Becker: Die Anwendung des Statistikmodells bedeutet die Summierung von unechten Durchschnittsausgaben. Deren Höhe ist von so genannten Nullfällen beeinflusst, die Einzelpositionen fallen also geringer aus als die faktischen Kosten bei den Haushalten, die die entsprechende Ausgabe tatsächlich hatten. Die Summe dieser unechten Durchschnitte kann als Schätzwert des soziokulturellen Existenzminimums durchaus akzeptiert werden. Wenn allerdings nachträglich noch eine Zusammenstreichung zu einem „regelbedarfsrelevanten“ Warenkorb vorgenommen wird, führt das Statistikmodell zu Ergebnissen, die nicht mehr realitätsgerecht sind. Die Warenkorbmethode erfordert die Bewertung der einzelnen Bestandteile mit echten Durchschnitten bzw. mit den tatsächlichen Kosten – auf der Basis von unechten Durchschnittsausgaben wird das Existenzminimum systematisch unterschätzt.

Regelbedarf ohne Streichungen

Was muss die Bundesregierung konkret verbessern, wenn sie zum 1.1.2021 neue Regelbedarfe ermittelt?

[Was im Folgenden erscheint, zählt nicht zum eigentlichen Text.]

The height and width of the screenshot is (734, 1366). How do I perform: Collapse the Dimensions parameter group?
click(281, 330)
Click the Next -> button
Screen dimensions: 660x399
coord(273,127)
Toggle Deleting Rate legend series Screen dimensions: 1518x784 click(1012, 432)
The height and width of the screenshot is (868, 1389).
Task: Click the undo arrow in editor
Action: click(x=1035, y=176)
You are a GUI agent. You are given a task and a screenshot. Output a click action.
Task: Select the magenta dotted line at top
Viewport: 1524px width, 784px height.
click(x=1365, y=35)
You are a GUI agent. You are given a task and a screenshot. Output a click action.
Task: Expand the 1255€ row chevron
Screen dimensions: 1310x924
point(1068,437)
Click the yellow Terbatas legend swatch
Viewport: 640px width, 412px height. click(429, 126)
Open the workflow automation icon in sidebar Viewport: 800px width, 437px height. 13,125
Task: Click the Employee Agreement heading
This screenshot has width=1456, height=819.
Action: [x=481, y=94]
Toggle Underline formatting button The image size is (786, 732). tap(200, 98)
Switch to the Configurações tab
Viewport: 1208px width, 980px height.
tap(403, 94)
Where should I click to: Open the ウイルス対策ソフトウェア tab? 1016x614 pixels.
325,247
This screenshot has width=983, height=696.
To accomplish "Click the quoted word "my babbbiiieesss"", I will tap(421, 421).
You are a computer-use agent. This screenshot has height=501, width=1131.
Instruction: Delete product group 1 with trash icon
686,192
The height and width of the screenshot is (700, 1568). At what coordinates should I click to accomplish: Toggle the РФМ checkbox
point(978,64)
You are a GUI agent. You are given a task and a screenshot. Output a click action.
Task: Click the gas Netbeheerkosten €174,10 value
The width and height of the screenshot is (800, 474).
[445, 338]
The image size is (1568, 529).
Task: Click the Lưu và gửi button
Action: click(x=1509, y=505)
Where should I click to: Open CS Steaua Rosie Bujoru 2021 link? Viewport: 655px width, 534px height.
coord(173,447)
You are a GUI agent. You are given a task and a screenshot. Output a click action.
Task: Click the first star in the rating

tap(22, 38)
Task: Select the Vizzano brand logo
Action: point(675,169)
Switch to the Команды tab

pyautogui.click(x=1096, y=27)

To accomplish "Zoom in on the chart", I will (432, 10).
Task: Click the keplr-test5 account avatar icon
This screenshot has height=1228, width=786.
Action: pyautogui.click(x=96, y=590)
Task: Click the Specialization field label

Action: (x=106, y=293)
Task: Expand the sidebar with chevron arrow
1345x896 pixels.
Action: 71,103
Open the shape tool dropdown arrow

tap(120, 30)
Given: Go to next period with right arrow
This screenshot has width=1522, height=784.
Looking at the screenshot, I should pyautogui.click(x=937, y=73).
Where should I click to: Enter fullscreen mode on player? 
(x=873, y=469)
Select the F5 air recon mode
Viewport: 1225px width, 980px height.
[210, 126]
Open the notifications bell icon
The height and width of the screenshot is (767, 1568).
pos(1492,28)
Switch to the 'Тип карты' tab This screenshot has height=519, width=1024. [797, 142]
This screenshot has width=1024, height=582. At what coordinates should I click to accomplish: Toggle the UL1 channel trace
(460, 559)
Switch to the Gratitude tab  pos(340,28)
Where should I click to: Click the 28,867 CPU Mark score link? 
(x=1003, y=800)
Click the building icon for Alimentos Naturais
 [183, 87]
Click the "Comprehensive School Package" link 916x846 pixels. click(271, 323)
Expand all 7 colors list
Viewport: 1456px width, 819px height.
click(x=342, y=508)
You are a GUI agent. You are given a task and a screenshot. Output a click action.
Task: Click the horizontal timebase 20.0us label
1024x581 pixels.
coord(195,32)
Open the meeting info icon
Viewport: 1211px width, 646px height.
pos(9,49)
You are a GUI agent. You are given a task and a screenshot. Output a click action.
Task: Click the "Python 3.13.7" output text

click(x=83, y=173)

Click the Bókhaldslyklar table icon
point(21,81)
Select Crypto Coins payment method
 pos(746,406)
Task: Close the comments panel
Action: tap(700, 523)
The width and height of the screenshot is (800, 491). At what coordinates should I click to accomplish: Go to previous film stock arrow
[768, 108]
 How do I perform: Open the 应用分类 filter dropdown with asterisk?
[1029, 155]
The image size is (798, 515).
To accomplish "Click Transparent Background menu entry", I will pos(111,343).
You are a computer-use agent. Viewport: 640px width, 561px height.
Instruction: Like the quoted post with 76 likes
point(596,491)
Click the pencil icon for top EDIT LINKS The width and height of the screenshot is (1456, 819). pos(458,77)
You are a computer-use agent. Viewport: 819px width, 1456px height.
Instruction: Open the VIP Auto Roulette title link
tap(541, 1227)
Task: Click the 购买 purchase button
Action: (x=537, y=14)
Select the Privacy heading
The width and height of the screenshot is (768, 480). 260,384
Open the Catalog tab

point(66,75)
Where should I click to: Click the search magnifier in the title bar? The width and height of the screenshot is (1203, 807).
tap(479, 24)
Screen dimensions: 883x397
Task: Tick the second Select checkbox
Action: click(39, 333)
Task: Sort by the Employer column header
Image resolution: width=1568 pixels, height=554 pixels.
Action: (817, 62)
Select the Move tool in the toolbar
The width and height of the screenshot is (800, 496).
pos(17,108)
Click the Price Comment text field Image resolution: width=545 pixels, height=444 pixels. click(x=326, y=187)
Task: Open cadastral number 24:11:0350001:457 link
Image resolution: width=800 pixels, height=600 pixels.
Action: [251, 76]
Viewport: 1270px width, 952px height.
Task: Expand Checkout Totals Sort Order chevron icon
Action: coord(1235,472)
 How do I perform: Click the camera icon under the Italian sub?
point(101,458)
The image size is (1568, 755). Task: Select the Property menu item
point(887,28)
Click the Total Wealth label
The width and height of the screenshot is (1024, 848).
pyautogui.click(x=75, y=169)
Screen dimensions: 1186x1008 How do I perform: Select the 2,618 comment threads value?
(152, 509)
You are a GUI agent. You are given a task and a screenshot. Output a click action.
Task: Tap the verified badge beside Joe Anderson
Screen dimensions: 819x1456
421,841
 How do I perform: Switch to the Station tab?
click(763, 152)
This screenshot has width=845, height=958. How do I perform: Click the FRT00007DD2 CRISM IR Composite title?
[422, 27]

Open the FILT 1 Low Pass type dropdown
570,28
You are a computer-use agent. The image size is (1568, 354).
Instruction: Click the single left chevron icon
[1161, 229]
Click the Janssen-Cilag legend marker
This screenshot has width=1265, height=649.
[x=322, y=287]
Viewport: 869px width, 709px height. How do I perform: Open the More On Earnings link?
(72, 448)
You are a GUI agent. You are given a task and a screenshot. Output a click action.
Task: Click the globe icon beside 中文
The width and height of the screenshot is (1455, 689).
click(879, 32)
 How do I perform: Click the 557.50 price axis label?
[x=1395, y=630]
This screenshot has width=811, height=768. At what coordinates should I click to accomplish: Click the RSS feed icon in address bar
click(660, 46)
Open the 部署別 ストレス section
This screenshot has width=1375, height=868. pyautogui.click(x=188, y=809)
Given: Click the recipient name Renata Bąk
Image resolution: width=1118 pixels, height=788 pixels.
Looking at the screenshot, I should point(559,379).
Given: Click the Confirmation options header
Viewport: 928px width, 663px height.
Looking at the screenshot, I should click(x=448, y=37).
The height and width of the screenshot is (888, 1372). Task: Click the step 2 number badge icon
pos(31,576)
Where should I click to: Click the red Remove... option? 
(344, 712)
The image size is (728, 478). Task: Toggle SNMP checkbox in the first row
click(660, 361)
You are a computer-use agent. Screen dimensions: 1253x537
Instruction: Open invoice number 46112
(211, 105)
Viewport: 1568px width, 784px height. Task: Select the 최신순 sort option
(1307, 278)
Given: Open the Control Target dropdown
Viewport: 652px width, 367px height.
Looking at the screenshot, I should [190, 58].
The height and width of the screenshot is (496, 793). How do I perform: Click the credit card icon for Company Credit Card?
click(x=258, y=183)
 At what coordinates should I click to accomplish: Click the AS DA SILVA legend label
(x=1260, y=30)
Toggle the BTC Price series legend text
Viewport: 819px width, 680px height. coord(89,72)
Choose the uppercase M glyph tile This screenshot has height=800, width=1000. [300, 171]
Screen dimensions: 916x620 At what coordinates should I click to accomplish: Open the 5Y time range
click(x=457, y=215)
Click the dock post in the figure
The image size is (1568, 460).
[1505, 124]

Becker: Für die Neukonzipierung eines methodisch sauberen Verfahrens ist es zu spät, denn die Auswertungen der zentralen Datenbasis – der Einkommens- und Verbrauchsstichprobe 2018 – durch das Statistische Bundesamt sind abgeschlossen. Der Gesetzgeber könnte aber von den Streichungen einzelner Ausgabenpositionen absehen und die Ausgaben des Niedrigeinkommensbereichs weitestgehend im Regelbedarf berücksichtigen – selbstverständlich ohne Kosten der Unterkunft, die ja gesondert erstattet werden. Analog zu den Wohn- und Heizkosten könnte er mit dem neuen Gesetz auch die Stromkosten anders als bisher regeln – nämlich außerhalb des Regelbedarfs durch Übernahme der Kosten in der tatsächlichen Höhe.

In welchen Haushaltskonstellationen wirken sich die Mängel der Grundsicherung besonders stark aus? Bei Familien mit Kindern? Bei Alleinstehenden?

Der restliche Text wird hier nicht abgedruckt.